## Excerpt provided
= = = = = = =

The number of active malware families attacking business networks fell by 5% in July – representing the first such decrease in four months – while mobile variants rose, notes new threat research from Check Point Software Technologies Ltd.
Check Point detected 2,300 unique and active malware families attacking business networks in July, the largest network cyber security vendor globally reports in a statement Thursday.
Conficker, a worm that allows remote operations and malware download, accounted for 13% of recognized attacks, remaining the most commonly used malware in July.
That was followed by JBossjmx – a worm that targets systems having a vulnerable version of JBoss Application Server installed and creates a malicious JSP page on vulnerable systems – which accounted for 12% of attacks.
And third was Sality – a virus that allows remote operations and downloads of additional malware to infected systems by its operator – which accounted for 8% of attacks.
“The top 10 families were responsible for 60% of all recognized attacks,” Check Point points out.
Though the first time in four months a drop in the number of unique malware families was detected, “the total number seen still matches the second all-time highest number recorded in a calendar month this year,” the statement notes.

= = = = = = =

## Data listing
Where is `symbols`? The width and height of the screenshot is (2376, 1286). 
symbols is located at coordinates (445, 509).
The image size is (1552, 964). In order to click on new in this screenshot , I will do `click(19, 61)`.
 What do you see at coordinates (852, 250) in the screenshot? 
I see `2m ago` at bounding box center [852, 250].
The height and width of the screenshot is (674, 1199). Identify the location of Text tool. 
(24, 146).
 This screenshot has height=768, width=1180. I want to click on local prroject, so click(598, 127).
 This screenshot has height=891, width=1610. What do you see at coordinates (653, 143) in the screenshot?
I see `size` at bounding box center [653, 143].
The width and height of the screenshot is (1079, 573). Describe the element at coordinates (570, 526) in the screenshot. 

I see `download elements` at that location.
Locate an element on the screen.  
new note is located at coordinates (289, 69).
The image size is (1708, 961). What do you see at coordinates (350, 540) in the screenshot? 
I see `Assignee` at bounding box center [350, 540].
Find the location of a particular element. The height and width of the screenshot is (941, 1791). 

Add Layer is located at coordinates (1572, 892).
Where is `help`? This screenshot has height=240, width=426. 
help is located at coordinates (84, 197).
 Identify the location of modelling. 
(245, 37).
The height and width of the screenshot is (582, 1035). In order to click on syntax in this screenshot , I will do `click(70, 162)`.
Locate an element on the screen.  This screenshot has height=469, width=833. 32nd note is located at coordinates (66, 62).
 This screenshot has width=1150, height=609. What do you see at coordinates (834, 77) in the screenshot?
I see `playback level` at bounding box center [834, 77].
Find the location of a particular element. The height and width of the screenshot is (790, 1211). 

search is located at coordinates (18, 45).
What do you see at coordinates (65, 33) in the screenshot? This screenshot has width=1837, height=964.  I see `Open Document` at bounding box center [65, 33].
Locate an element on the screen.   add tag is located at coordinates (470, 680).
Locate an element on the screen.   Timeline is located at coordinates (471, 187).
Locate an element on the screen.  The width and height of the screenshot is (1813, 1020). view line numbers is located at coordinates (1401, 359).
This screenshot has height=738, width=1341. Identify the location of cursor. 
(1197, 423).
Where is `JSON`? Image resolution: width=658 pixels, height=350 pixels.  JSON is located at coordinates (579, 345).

= = = = = = =

## Task 1
Answer these questions using the July malware report above the entries:
(a) By what percentage did the number of active malware families attacking business networks fall in July?
(b) What share of recognized attacks did JBossjmx account for?
(c) What share of all recognized attacks were the top 10 families responsible for?
## Task 2
Quote the July malware report from "Conficker, a worm" up to and including "the statement notes.".
## Task 3
Write what comes next in the July malware report, starting after its final sentence.

## Task result 1
(a) 5%
(b) 12%
(c) 60%

## Task result 2
Conficker, a worm that allows remote operations and malware download, accounted for 13% of recognized attacks, remaining the most commonly used malware in July.
That was followed by JBossjmx – a worm that targets systems having a vulnerable version of JBoss Application Server installed and creates a malicious JSP page on vulnerable systems – which accounted for 12% of attacks.
And third was Sality – a virus that allows remote operations and downloads of additional malware to infected systems by its operator – which accounted for 8% of attacks.
“The top 10 families were responsible for 60% of all recognized attacks,” Check Point points out.
Though the first time in four months a drop in the number of unique malware families was detected, “the total number seen still matches the second all-time highest number recorded in a calendar month this year,” the statement notes.

## Task result 3
“The continually high levels of active malware variants once again highlights the wide range of threats that organizations’ networks face and the scale of the challenges that security teams have in preventing an attack on their business critical information,” the company notes.
“Despite the overall decrease in active malware, the prevalence of mobile malware increased, accounting for 9% of active malware – up 50% from June,” the statement cautions.
For the fourth consecutive month, HummingBad remained the most commonly used malware to attack mobile devices.
“Mobile malware families continued to pose a significant threat to businesses’ mobile devices during July, with 18 entries in the top 200 overall families.”
The top three mobile families were as follows:
HummingBad – Android malware that establishes a persistent rootkit on the device, installs fraudulent applications and enables additional malicious activity;
Ztorg – a trojan that uses root privileges to download and install applications on the mobile phone without the user’s knowledge; and
XcodeGhost – a compromised version of the iOS developer platform, Xcode, which can inject malicious code into any app that was developed and compiled using it.
“Businesses should not be lulled into a false sense of security by the slight drop in the number of active malware families during July,” advises Nathan Shuchami, Check Point’s head of threat prevention.
Organizations must continue to secure their networks vigilantly, Shuchami emphasizes.
What they need is “advanced threat prevention measures on networks, endpoints, and mobile devices to stop malware at the pre-infection stage,” he says, to help “ensure they are adequately secured against the latest threats.”